● **待完成任务**
A – 根据所给文本,runApplication方法用哪个类来初始化应用部署者?
B – 请抄录所给文本中的一段,从含有“2.1 deployer.run方法解读”的字句开始,到“final ApplicationConfiguration applicationConfiguration)”为止。
C – 判断以下各项陈述是否与所给文本相符,逐项回答“是”或“否”,并引用所给文本中起决定作用的原文:(i)非pyflink操作时,程序会验证jar文件路径是否存在;(ii)pyflink操作时,程序操作由new ProgramOptions(commandLine)初始化;(iii)runApplication方法最后调用deployer.run提交部署到集群。

● **所给文本**
========================

2. runApplication方法解读

在解析命令后,如果匹配上application模式,就调用该方法执行任务的提交操作。

protected void runApplication(String[] args) throws Exception {
        LOG.info("Running 'run-application' command.");
        //添加常用的命令行操作
        final Options commandOptions = CliFrontendParser.getRunCommandOptions();
        //根据命令行出入的参数解析命令命令行操作
        final CommandLine commandLine = getCommandLine(commandOptions, args, true);
        //判断操作是否为help操作,打印帮助信息,并返回
        if (commandLine.hasOption(HELP_OPTION.getOpt())) {
            CliFrontendParser.printHelpForRunApplication(customCommandLines);
            return;
        }
        //根据参数信息,筛选出有效的命令行操作。
        final CustomCommandLine activeCommandLine =
                validateAndGetActiveCommandLine(checkNotNull(commandLine));
        //初始化应用部署者
        final ApplicationDeployer deployer =
                new ApplicationClusterDeployer(clusterClientServiceLoader);

        final ProgramOptions programOptions;
        final Configuration effectiveConfiguration;
        //判断是否为pyflink操作
        if (ProgramOptionsUtils.isPythonEntryPoint(commandLine)) {
            //通过反射初始化程序操作
            programOptions = ProgramOptionsUtils.createPythonProgramOptions(commandLine);
            //获取有效的配置
            effectiveConfiguration =
                    getEffectiveConfiguration(
                            activeCommandLine,
                            commandLine,
                            programOptions,
                            Collections.emptyList());
        //如果不是pyflink操作
        } else {
            //初始化程序操作
            programOptions = new ProgramOptions(commandLine);
            //java程序主要验证jar文件路径是否存在
            programOptions.validate();
            //根据jar路径获取URI
            final URI uri = PackagedProgramUtils.resolveURI(programOptions.getJarFilePath());
            //获取有效的配置
            effectiveConfiguration =
                    getEffectiveConfiguration(
                            activeCommandLine,
                            commandLine,
                            programOptions,
                            Collections.singletonList(uri.toString()));
        }
        //初始化应用配置
        final ApplicationConfiguration applicationConfiguration =
                new ApplicationConfiguration(
                        programOptions.getProgramArgs(), programOptions.getEntryPointClassName());
        //提交部署到集群
        deployer.run(effectiveConfiguration, applicationConfiguration);
    }

2.1 deployer.run方法解读

public <ClusterID> void run(
            final Configuration configuration,
            final ApplicationConfiguration applicationConfiguration)

========================

● **数据摘录**
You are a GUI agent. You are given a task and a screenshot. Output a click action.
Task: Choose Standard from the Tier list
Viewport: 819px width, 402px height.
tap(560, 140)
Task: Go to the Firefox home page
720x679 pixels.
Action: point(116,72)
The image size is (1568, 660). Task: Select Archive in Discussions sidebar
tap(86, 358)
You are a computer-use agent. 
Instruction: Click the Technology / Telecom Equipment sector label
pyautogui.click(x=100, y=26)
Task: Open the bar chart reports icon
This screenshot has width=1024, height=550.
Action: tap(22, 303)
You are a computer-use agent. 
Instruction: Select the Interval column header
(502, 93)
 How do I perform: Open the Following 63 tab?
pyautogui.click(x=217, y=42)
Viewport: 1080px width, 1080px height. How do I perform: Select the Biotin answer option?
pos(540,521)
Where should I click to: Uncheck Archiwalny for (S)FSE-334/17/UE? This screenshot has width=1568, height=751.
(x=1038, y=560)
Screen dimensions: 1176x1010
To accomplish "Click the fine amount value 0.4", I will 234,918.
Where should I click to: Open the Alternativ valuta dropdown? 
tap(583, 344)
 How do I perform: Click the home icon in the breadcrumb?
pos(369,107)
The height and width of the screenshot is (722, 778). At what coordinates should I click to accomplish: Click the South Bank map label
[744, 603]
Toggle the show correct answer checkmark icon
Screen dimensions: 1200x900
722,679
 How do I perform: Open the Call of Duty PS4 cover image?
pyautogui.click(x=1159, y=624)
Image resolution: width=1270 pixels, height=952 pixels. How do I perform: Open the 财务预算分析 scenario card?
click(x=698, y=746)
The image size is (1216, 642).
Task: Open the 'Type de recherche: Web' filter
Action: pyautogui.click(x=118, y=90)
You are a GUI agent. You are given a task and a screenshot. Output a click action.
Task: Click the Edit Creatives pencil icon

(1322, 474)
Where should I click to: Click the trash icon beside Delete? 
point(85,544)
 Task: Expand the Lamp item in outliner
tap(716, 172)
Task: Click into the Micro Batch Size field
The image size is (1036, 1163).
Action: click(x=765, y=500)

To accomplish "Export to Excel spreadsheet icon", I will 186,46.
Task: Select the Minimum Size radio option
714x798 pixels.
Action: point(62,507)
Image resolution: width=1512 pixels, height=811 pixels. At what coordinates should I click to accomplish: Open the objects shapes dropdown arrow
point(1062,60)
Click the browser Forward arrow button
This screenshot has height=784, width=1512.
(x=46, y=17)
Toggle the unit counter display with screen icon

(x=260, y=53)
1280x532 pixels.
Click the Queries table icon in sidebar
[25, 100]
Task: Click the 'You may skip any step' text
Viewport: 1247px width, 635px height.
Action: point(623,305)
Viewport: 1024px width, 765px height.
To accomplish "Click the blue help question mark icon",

========================

● **任务解答**
A – ApplicationClusterDeployer。

B –
2.1 deployer.run方法解读

public <ClusterID> void run(
            final Configuration configuration,
            final ApplicationConfiguration applicationConfiguration)

C –
(i)是。“java程序主要验证jar文件路径是否存在”
(ii)否。“programOptions = ProgramOptionsUtils.createPythonProgramOptions(commandLine);”
(iii)是。“//提交部署到集群
        deployer.run(effectiveConfiguration, applicationConfiguration);”